(Work required)
Emit a verbatim copy of the lines below from the line with "Image resolution: width=802" through the line with "Instruction: Select EOG's", excluding pictures and everything outside that range.

(Dataset content)
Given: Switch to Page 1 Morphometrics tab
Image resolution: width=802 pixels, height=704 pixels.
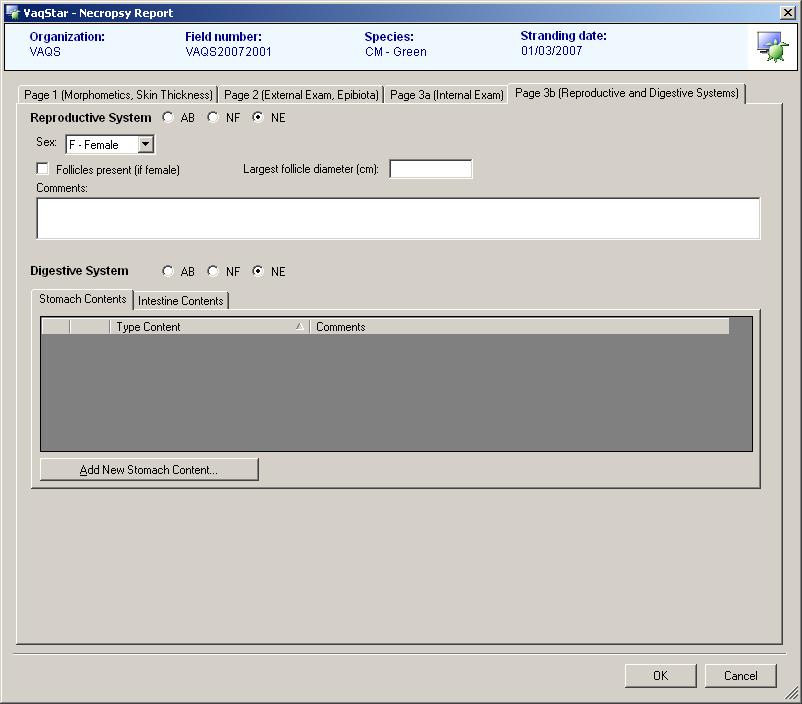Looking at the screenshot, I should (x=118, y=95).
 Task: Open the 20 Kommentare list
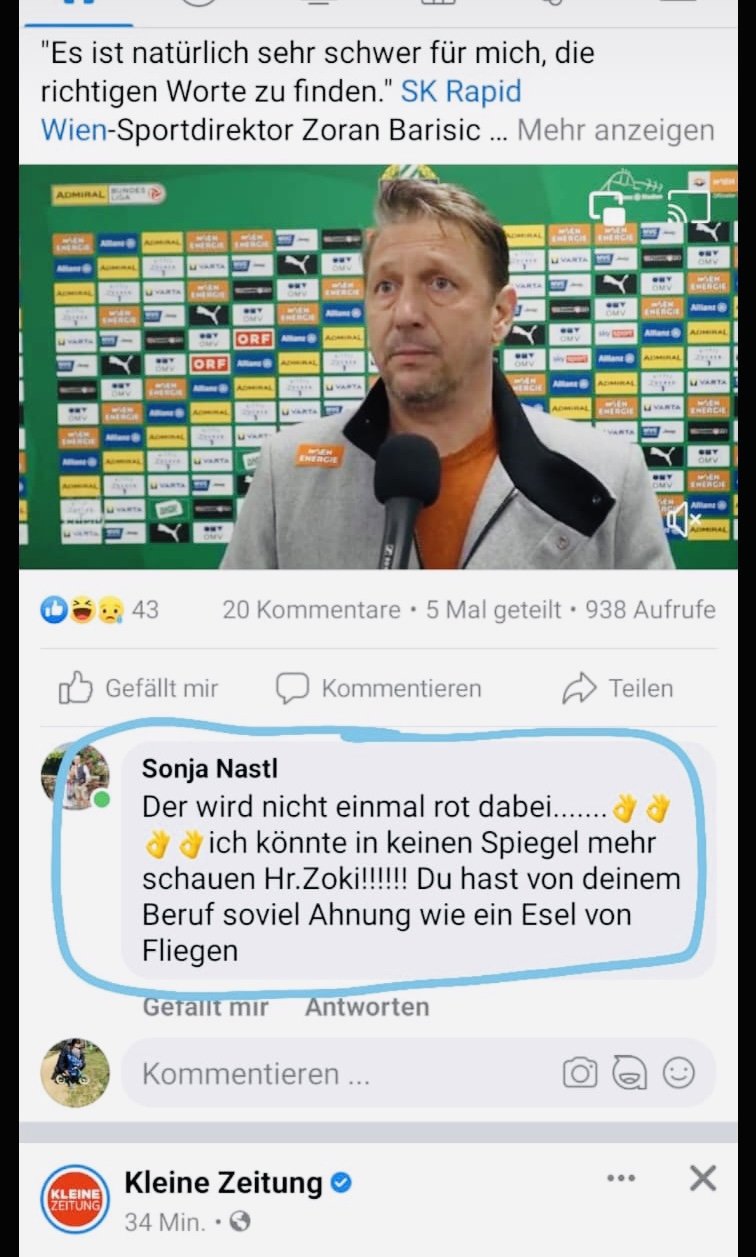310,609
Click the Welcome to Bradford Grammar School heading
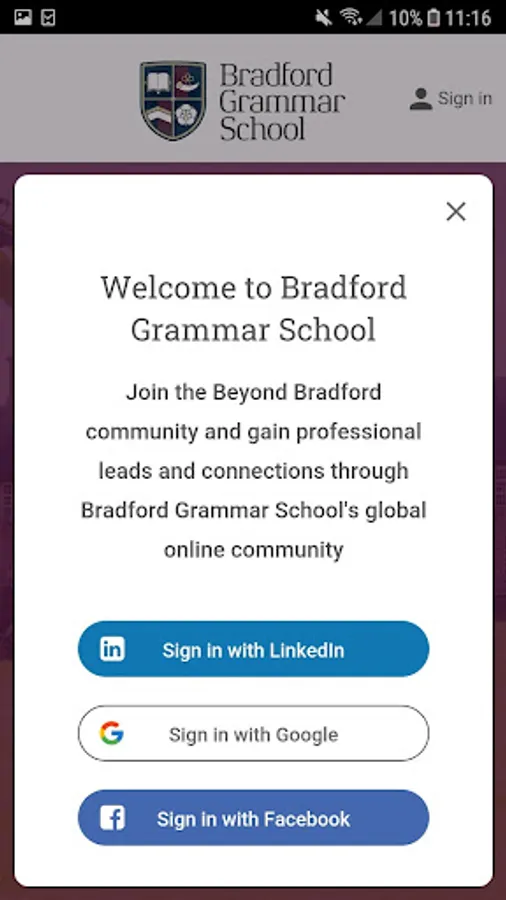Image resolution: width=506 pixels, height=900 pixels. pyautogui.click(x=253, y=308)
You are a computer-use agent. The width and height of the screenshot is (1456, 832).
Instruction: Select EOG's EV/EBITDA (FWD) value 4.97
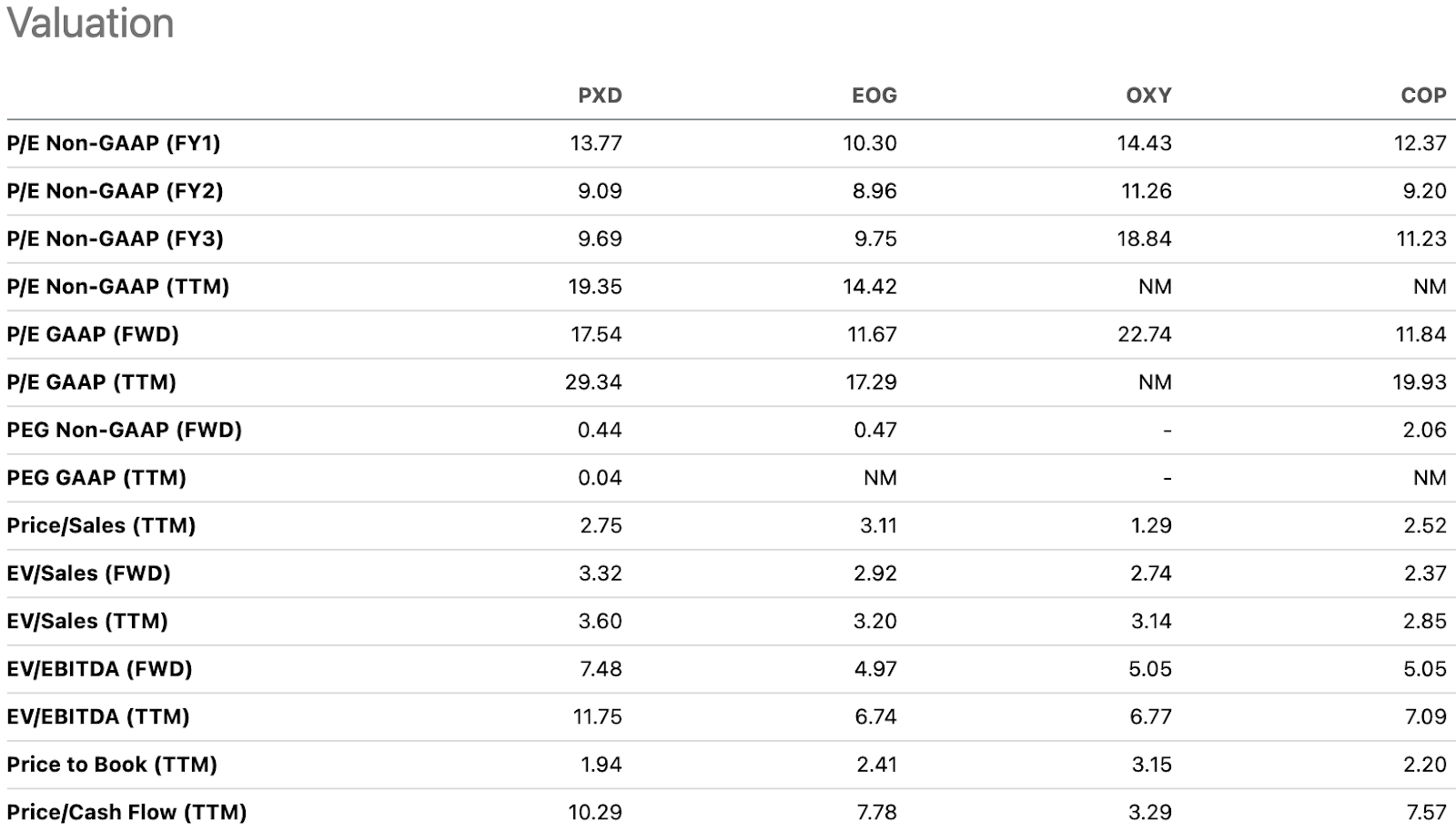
* * *
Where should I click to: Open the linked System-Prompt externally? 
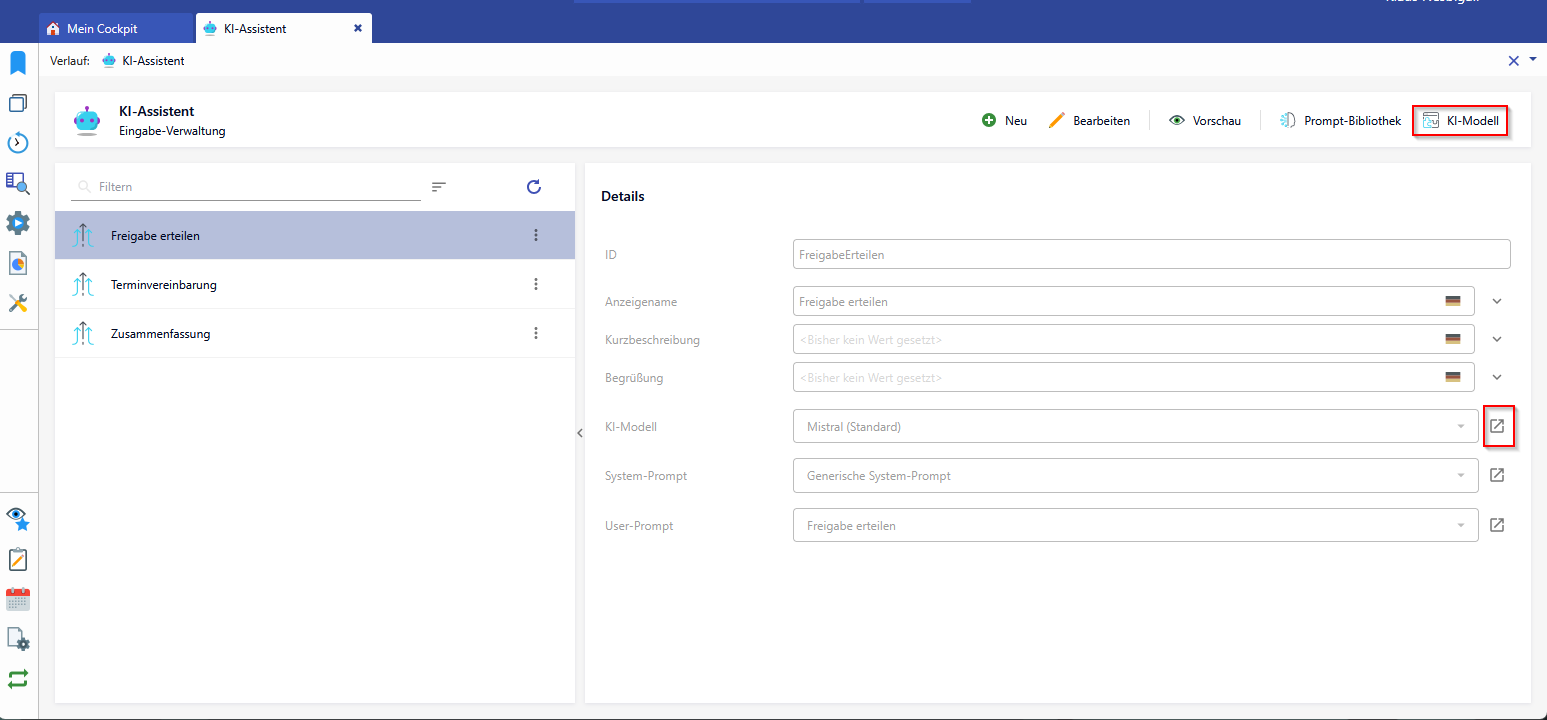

(Task response)
Image resolution: width=802 pixels, height=704 pixels.
Looking at the screenshot, I should (x=118, y=95).
 Task: Open the 20 Kommentare list
310,609
Click the Welcome to Bradford Grammar School heading
Image resolution: width=506 pixels, height=900 pixels. pyautogui.click(x=253, y=308)
You are a computer-use agent. The width and height of the screenshot is (1456, 832).
Instruction: Select EOG's EV/EBITDA (FWD) value 4.97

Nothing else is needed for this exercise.